**Given instruction**
Copy out everything from the start of the entries down to the line that contains "coord(119,465)", including that line. Leave the pictures out.

**Source data**
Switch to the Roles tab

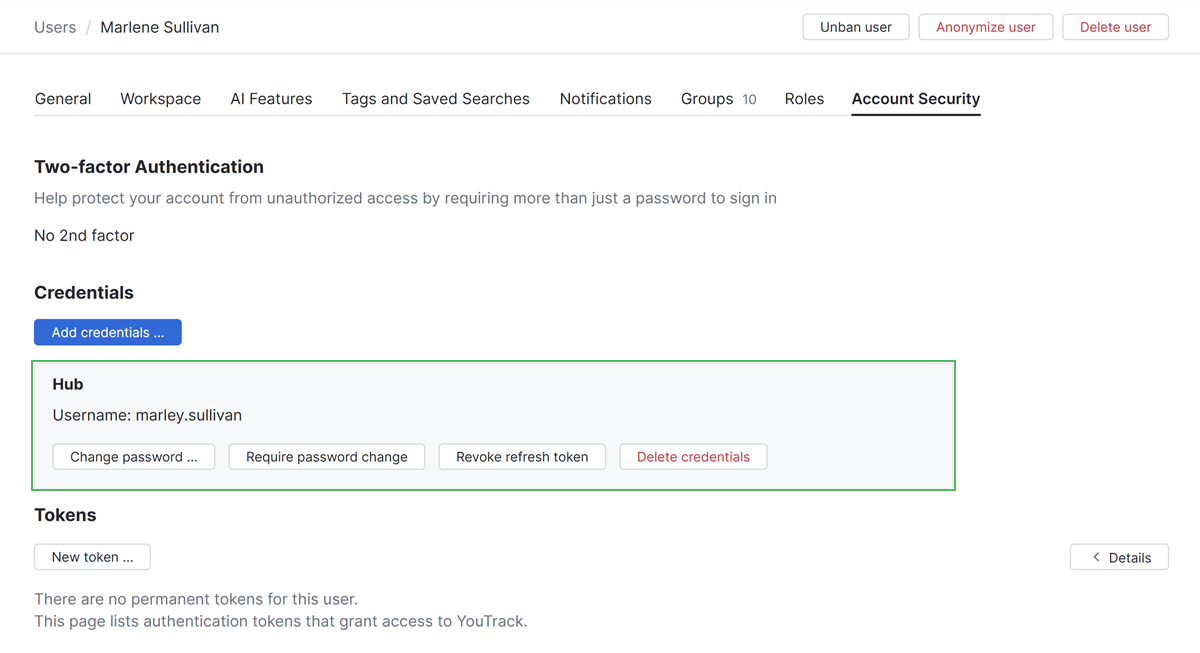click(x=804, y=99)
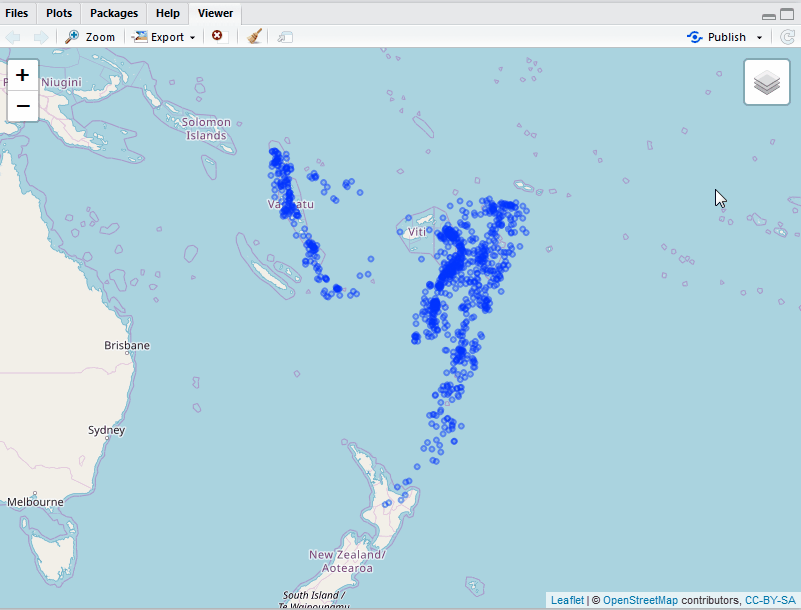This screenshot has width=801, height=610.
Task: Click the broom icon to clear viewer
Action: [x=253, y=36]
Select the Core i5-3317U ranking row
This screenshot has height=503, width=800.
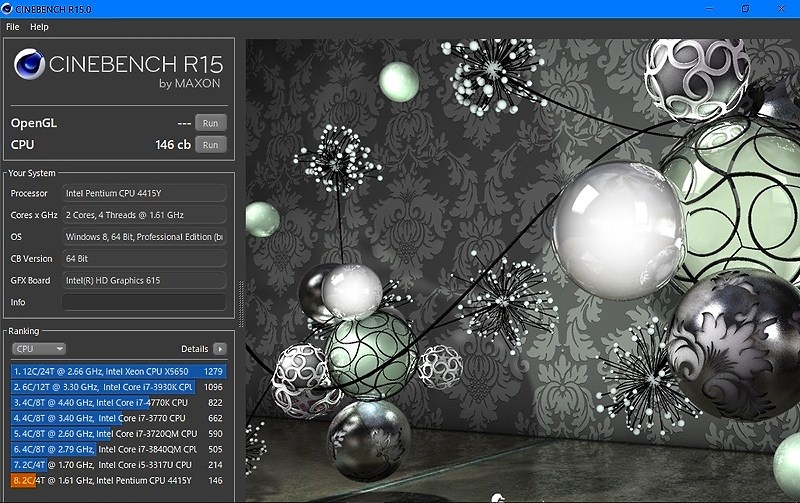coord(119,465)
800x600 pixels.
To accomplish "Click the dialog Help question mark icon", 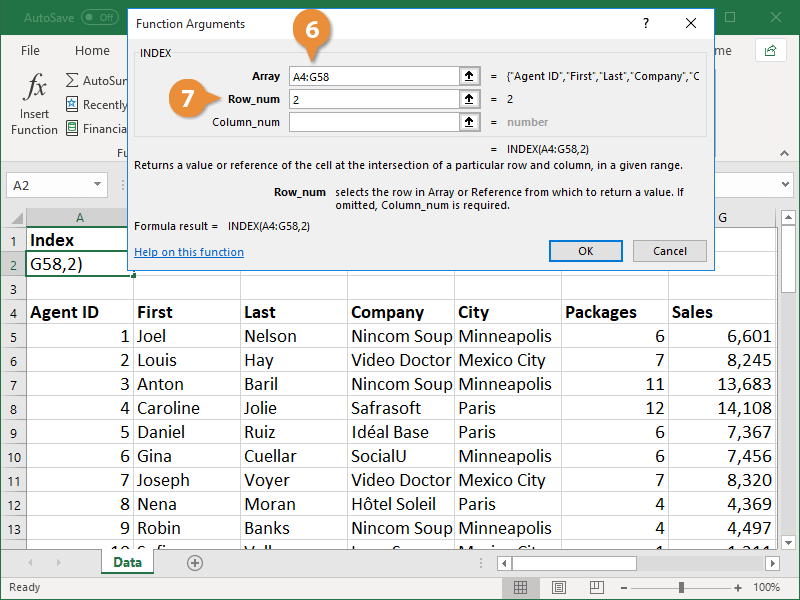I will pos(645,23).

**Expected answer**
Switch to the Roles tab

click(x=804, y=99)
This screenshot has width=801, height=610.
Task: Click the broom icon to clear viewer
Action: [x=253, y=36]
Select the Core i5-3317U ranking row
This screenshot has height=503, width=800.
coord(119,465)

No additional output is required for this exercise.